PayPal created its own mythology. The company’s 2002 IPO and eventual $1.5 billion sale to eBay helped launch the careers of tech power players now known as the PayPal mafia, including Musk, Peter Thiel, Reid Hoffman, and David Sacks.

Morton said SpaceX is generating a similar movement among former staff, who are using their money, experience, and networks to build companies of their own.

“It’s already happening,” he said. “The mafia is already there.”

Fast cars, financial freedom, shooting stars

Elon Musk, wearing a leather jacket, is projected on a screen in Times Square during SpaceX's stock opening.

Morton said the SpaceX IPO could become a mafia-making event, like PayPal’s 2002 IPO and sale. 

IPO



Morton said he still holds SpaceX stock. He said he previously sold some through SpaceX-organized secondary sales, but retained as much as he could. He declined to discuss the specific size of his potential payday.

Other former SpaceX employees have been joking about early plans for their newfound cash, Morton said, including “fast cars” and what the IPO could mean for the Los Angeles high-end housing market.

Morton said he hadn’t planned any large celebration for IPO day. He has been too focused on his own startup, he said.

Revel builds software for controlling and testing hardware — the kind of behind-the-scenes infrastructure used in rocket engine test sites, nuclear reactors, industrial systems, and other places where tech and the physical world collide. The company said in February that it had raised $150 million in Series B funding.
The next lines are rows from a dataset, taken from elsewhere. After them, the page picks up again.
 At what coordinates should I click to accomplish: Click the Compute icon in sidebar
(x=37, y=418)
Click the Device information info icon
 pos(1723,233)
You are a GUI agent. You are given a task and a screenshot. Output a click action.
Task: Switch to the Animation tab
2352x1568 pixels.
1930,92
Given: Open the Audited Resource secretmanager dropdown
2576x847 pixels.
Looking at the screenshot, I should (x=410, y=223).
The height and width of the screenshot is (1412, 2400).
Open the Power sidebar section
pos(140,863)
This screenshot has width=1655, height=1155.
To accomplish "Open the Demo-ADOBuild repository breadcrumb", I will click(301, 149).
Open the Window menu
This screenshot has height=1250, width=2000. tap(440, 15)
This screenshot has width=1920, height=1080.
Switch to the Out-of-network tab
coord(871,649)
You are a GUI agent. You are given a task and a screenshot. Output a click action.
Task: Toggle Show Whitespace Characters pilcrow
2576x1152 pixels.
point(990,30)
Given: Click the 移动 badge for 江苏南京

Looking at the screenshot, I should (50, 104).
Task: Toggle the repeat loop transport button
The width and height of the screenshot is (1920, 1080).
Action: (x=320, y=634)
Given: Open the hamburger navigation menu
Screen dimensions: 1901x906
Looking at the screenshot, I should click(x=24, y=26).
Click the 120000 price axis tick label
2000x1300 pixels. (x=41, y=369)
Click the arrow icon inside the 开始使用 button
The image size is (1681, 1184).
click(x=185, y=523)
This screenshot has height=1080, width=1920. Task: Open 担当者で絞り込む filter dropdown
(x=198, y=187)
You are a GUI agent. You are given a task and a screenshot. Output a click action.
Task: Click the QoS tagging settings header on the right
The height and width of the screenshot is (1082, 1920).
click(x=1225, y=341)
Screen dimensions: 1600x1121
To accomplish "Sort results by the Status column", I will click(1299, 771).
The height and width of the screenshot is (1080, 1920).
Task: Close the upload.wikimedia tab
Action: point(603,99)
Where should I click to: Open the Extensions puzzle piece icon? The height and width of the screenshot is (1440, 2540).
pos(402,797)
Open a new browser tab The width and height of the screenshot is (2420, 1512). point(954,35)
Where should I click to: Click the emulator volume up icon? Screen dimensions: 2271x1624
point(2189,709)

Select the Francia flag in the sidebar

Morton said the SpaceX IPO could also give companies like his a halo effect: more attention on hard tech, more investor interest, and more credibility for startups founded by SpaceX alums.

Still, he said he does not expect the IPO to trigger a mass exodus from SpaceX. Many employees he’s kept in touch with remain committed to the company’s mission — especially the goal of establishing a moon base, he said.

For former employees, the IPO is an opportunity to go on a bit of a spending spree.

“It generically sets people up to have financial freedom,” he said. “People will feel like they have the buffer they need to do something adventurous.”

For the ones like Morton, they’ll have a wealth-manager-branded backpack to take on that adventure.